=== Exercise ===
Where the records below reach the line containing "お支払い方法について (675, 2521)", start transcribing, and end with the line containing "name (108, 1326)", exactly and with nothing else added.

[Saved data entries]
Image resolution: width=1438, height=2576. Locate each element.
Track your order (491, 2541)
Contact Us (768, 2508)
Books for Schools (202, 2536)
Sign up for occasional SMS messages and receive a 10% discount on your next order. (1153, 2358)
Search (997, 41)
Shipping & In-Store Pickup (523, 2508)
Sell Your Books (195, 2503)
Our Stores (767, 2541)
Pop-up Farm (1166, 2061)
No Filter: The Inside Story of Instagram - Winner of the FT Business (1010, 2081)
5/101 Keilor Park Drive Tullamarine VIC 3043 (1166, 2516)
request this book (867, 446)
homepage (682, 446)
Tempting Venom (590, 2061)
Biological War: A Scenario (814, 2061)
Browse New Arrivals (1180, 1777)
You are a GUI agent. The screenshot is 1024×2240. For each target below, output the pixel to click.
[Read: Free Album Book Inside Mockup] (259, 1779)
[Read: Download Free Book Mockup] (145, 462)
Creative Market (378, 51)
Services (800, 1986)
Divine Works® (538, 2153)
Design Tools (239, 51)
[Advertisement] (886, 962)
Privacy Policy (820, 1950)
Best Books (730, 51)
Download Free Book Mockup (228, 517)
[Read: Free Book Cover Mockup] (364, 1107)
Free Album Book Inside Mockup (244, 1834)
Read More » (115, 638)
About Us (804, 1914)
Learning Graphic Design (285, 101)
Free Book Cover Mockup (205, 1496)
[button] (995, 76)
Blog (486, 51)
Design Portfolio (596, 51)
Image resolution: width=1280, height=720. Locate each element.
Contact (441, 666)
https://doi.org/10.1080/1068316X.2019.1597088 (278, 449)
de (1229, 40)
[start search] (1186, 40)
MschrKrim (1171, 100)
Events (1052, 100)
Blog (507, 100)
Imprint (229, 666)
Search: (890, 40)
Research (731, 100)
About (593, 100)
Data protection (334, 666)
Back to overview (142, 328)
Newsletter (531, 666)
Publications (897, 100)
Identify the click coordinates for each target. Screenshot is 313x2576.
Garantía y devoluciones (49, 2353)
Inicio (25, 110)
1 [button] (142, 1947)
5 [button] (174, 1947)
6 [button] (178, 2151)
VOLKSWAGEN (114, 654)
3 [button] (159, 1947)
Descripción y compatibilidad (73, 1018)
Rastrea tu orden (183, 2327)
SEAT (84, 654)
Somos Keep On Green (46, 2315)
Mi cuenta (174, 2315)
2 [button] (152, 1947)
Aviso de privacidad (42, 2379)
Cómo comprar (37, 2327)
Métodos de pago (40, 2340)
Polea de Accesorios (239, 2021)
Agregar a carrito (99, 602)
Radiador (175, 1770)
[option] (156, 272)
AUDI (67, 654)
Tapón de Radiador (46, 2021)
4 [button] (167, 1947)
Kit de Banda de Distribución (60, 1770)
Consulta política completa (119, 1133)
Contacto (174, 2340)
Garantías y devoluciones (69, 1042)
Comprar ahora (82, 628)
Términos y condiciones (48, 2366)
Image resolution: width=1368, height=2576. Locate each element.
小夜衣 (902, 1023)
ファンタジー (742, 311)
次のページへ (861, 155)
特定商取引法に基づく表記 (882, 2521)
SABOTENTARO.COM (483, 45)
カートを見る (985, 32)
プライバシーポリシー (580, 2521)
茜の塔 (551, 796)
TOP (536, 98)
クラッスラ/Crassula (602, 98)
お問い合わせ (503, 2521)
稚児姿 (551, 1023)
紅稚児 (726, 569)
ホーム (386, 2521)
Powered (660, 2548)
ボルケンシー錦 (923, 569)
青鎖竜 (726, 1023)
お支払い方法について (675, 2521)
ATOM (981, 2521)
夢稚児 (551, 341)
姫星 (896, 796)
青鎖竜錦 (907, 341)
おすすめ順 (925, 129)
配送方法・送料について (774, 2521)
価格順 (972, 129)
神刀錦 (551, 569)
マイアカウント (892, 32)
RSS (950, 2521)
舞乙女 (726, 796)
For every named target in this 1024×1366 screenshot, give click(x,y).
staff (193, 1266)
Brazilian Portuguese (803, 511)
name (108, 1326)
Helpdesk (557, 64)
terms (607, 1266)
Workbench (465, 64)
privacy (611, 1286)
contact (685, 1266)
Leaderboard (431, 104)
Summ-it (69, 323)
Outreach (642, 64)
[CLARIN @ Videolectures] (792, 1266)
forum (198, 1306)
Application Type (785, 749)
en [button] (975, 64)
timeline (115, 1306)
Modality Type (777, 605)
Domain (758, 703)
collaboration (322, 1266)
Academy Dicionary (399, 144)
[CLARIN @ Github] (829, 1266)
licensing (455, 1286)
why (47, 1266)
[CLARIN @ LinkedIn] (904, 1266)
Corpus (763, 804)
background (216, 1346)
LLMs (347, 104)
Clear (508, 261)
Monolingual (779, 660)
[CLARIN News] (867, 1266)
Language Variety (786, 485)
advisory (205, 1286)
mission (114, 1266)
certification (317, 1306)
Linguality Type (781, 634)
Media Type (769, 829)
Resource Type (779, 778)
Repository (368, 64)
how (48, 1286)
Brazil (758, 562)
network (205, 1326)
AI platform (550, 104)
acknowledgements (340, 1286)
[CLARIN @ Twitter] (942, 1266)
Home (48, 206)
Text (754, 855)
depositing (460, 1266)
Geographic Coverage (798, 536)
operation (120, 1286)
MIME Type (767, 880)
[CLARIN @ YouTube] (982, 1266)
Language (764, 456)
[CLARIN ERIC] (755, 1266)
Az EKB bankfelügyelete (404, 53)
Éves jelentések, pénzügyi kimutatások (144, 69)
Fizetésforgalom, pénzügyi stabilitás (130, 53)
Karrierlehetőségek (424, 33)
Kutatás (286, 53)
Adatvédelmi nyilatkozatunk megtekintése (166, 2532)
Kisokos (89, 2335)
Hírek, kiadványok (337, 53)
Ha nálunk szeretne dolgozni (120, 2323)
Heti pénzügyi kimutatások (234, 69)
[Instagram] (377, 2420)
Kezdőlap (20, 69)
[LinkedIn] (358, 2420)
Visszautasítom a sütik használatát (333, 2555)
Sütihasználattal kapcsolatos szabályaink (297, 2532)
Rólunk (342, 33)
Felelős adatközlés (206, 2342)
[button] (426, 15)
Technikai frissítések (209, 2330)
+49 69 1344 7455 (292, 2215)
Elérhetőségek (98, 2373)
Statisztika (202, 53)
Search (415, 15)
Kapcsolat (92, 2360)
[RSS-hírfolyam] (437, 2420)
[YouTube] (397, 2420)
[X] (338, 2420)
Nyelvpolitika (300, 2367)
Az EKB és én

=== Answer ===
お支払い方法について (675, 2521)
ATOM (981, 2521)
夢稚児 (551, 341)
姫星 (896, 796)
青鎖竜錦 (907, 341)
おすすめ順 (925, 129)
配送方法・送料について (774, 2521)
価格順 (972, 129)
神刀錦 (551, 569)
マイアカウント (892, 32)
RSS (950, 2521)
舞乙女 (726, 796)
For every named target in this 1024×1366 screenshot, give click(x,y).
staff (193, 1266)
Brazilian Portuguese (803, 511)
name (108, 1326)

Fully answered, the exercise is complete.